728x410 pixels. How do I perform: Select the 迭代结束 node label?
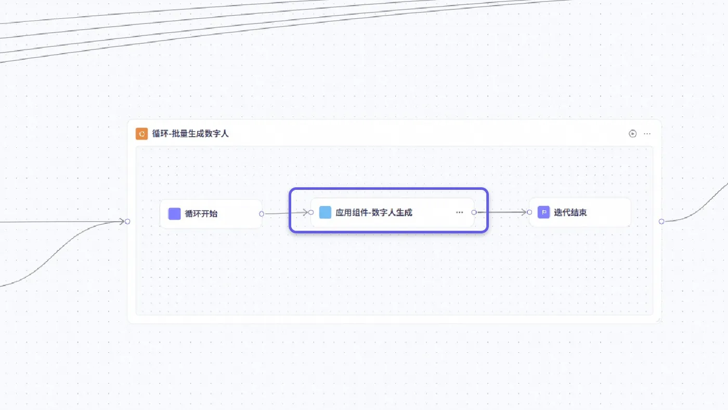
····················
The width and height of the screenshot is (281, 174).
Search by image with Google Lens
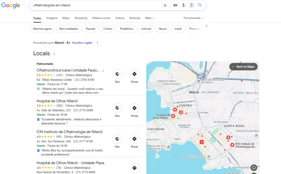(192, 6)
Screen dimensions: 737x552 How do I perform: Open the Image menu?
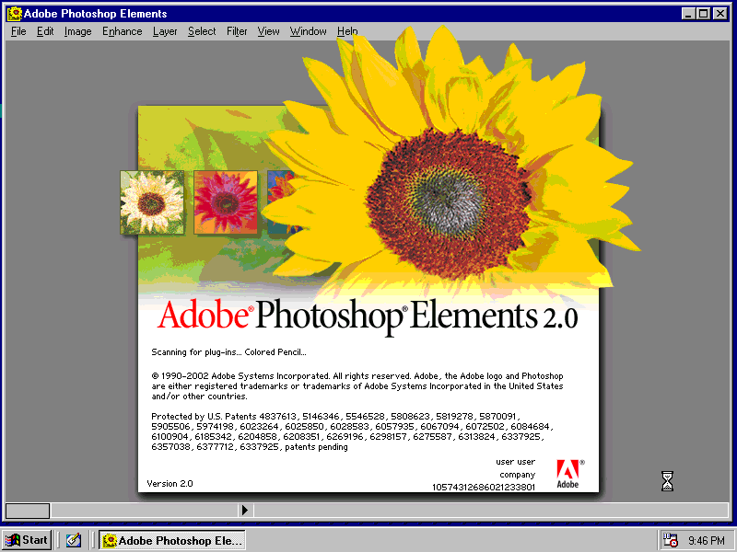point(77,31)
····················
### Problem details:
Print the records from the line with "The width and" to the line with "point(77,31)", character for character, omitting the pictures.

### Finished task:
The width and height of the screenshot is (281, 174).
Search by image with Google Lens
(192, 6)
Screen dimensions: 737x552 How do I perform: Open the Image menu?
point(77,31)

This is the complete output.